Agilent Technologies has introduced a new product designed to address key challenges that laboratories encounter when preparing DNA sequencing libraries for their research. The new SureSelect XT HS2 DNA Kit offers researchers a complete solution that allows them to choose workflow options that best suit their needs.
Advantages of the new kit include the ability to multiplex hundreds of samples in one sequencing run, which reduces sequencing costs for high-throughput labs, as well as the ability to remove sample contamination as a result of index hopping from reads.
It akso features better error correction to detect variants with low allele frequencies (particularly important in cancer applications where the samples are often of varying tumour purity).
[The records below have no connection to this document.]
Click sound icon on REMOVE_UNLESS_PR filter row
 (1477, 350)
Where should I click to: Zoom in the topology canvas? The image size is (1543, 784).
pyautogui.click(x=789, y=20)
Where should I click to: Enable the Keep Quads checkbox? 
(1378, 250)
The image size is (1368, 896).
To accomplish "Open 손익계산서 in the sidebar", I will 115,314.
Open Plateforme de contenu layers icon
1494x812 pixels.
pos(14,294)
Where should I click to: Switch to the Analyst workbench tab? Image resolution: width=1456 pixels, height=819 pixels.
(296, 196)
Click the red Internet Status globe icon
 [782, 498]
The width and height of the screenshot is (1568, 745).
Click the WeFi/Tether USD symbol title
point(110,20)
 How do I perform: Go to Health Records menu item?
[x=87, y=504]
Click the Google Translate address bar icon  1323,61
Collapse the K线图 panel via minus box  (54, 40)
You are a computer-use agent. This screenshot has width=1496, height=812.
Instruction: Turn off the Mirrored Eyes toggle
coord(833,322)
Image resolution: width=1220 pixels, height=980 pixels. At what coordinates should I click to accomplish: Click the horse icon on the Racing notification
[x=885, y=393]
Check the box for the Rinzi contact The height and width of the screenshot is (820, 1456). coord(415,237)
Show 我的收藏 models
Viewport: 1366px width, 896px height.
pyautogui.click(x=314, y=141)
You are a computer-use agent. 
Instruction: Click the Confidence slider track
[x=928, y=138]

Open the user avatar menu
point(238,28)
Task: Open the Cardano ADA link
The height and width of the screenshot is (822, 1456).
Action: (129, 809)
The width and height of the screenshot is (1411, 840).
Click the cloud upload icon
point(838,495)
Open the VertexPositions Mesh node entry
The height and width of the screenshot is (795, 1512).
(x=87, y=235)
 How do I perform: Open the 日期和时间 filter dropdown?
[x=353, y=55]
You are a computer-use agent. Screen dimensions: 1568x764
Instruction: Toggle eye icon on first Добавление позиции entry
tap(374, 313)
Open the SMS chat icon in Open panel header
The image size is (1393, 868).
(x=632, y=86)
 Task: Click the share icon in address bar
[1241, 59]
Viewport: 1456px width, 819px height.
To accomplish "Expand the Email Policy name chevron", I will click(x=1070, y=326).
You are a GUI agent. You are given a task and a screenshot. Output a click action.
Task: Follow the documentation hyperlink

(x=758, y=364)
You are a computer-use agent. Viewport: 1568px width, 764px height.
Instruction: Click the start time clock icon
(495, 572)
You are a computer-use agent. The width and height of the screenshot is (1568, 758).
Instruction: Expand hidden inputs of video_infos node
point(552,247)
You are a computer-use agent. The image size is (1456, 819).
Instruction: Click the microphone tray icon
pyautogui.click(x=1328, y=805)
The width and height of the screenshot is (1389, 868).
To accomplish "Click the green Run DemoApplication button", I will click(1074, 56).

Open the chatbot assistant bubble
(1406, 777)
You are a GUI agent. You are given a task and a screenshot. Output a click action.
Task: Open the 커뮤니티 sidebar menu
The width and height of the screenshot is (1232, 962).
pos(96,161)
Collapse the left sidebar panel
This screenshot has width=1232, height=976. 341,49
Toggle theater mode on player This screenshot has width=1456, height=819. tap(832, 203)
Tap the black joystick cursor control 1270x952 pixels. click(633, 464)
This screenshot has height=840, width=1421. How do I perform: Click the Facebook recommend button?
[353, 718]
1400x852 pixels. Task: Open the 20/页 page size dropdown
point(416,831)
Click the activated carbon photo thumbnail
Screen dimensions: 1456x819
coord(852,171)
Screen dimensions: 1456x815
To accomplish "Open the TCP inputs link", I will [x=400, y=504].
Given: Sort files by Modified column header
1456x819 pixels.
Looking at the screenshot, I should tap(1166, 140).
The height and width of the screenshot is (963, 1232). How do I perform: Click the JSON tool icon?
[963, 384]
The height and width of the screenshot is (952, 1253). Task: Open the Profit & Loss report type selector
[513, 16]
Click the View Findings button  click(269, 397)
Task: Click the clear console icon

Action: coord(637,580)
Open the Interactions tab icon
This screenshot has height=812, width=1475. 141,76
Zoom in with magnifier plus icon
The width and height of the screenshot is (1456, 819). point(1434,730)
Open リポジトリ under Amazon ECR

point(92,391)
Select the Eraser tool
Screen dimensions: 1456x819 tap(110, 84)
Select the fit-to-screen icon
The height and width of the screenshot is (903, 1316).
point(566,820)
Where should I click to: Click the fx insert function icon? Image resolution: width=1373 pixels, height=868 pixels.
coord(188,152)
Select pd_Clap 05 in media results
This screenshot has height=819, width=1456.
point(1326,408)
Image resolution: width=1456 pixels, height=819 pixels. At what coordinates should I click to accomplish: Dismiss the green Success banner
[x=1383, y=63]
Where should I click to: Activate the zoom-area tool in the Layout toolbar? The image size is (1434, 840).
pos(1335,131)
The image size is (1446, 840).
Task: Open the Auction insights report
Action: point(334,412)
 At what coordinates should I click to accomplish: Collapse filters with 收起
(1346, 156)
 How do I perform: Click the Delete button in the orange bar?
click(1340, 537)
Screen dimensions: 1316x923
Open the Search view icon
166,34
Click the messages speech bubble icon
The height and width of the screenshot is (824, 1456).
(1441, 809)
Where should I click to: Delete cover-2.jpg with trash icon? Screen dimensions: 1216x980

“Agilent’s new SureSelect XT HS2 kit will help us accelerate our capture-based enrichment library preparation, without sacrificing quality,” said Zarko Manojlovic, Ph.D., assistant professor of Research Translational Genomics, and director of the Keck Genomics Platform (KGP). “Since most of our work is focused on the processing of highly degraded samples, the integrated and modular XT HS2 protocol truly provides us the flexibility to adjust on a per-sample basis within a high-throughput processing integration. This empowers us to create robust sample preparation pipelines to push the boundaries of processing precious low-quantity and poor quality samples in an integrated and efficient way.”